Sunday, July 9, 2023

Joel

My eldest brother, Joel David Lasky, was born in Syracuse, NY on June 30, 1932.  Sadly, he died in Dallas, TX on June 30, 2023, just 9 days ago.

Joel  was 13 years and 38 days older than I am.  I missed his bar mitzvah.  

There is a professional photo of the four Lasky boys taken when I was a baby.  I am sitting on Joel's lap.  How beautiful!  

My earliest clear recollection of Joel was in the late summer of 1950 (I was five) when our family of six all piled into our Buick or Cadillac automobile (he sat in front, me in the back as always) for a drive from our home in Oswego, NY to Hanover, NH to drop off Joel as a freshman at Dartmouth College.  He spent the night at the dorm, the rest of us at a nearby hotel.  We returned to Hanover four years later for his graduation.

On that last trip to Dartmouth, Joel introduced me to Lou Turner, captain of the college's football team.  He told Lew I knew everything about sports.  Lew asked me a question I didn't know the answer to.  I hope I didn't disappoint Joel too much.  

Prior to 1950, I vaguely remember Joel occupying the small single bedroom on the second floor of our house at 30 East Oneida Street.  The rest of us three brothers shared a much larger bedroom next to his.  He had privacy, but little space.  We had space, but no privacy.  

Joel returned home for visits during vacation time from college and from his time in the US Air Force after college as an Intelligence Officer in England and New Mexico.  He brought his unique brand of humor to a household badly in need of it.  I very much looked forward to each of his visits.

One example of his humor was when he shoved my brother Paul's bed (with Paul, a deep sleeper, asleep on it) into our bedroom's very large walk-in closet and shutting the door.  Joel, Ted and I laughed when Paul awoke later from inside the closet.

At Christmas vacation 1952 (I was seven), our family of six drove in two separate cars from Oswego to Miami Beach to visit my grandparents.  When we stopped in St. Augustine, FL for dinner, puss was oozing out of my right knee from an infection I got from a wooden sliver as a result of falling on our bathroom floor.

Joel, our mother and I went to the local hospital.  Luckily, penicillin had been discovered and made available some ten years before.  Joel and I were sitting on an examining table when a nurse walked in the room with the biggest hypodermic needle I have ever seen.  

I asked Joel, "Who's that for?"

His classic response was, "Guess!"

Having guessed correctly, I threw a temper tantrum requiring Joel and three others to hold me down for the injection into my buttocks.  End of infection.

My father was not a very communicative man.  In fact, to me he was intimidating.  As a result, I looked to Joel as a role model and father figure.  He did his best, but our time together was very limited. 

When I was fourteen, Joel married Judy Ackerman in Rochester, NY.  I got to wear my first tuxedo and escort my grandmother down the aisle.  

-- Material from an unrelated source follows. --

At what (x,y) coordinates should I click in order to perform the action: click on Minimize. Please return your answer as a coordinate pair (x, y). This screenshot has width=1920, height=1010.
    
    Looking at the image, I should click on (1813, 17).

On my sixteenth birthday (1961), Joel and Judy gave me a puppy.  I never had my very own dog before.  I remember a cousin of Judy's had a beautiful cocker spaniel and I mentioned my desire to have a dog.  My mother said no, but she didn't deny me my birthday present.  I named the dog Trixie and we were together for two years until I went to college.  

Later that same year, Joel and Judy made me an uncle for the first time.  Her name is Cindy Quint and she is today a grandmother.

While I was still in high school, Joel encouraged and instructed me on how to lift weights as a form of exercise, something he took up at Dartmouth.  I did it for a short time while he was around, but I was too lazy to continue when he was no longer there.

When I got married (1968) and moved to New York City, Joel and Judy and Cindy lived first in Flushing, Queens and later in Commack Long Island where we often visited.

In Commack, Joel and Judy joined an amateur dramatic club that put on the play, Please Don't Eat The Daises.  He was the director, but at the last minute, had to fill in as the lead character.  Good job!

In 1972, my ex-wife Bonita and I travelled by car across the USA and stopped over one night in Dallas.  We were very impressed and mentioned that to Joel.  Three years later he and his family moved to Dallas.

Over the years, we visited each other on happy occasions: Joel's daughters' and granddaughter's weddings in Dallas, my children's bar mitzvahs and my daughter's wedding in New York.  We got together in Florida for our mother's eightieth birthday party.  After I moved to Brazil, Cristina and I visited Joel and his family in Dallas a number of times.

In December 2014, I started my weekly blog.  Joel was one of my readers.  As he was a professional writer, I was very appreciative when Joel said I wrote well. 

In April of this year, I made a WhatsApp video call to Joel.  We could see and talk to each other directly.  We each recalled the now comical event in the St. Augustine hospital (mentioned above) that occurred seventy years ago.  I told him I loved him.  And now I will forever miss him.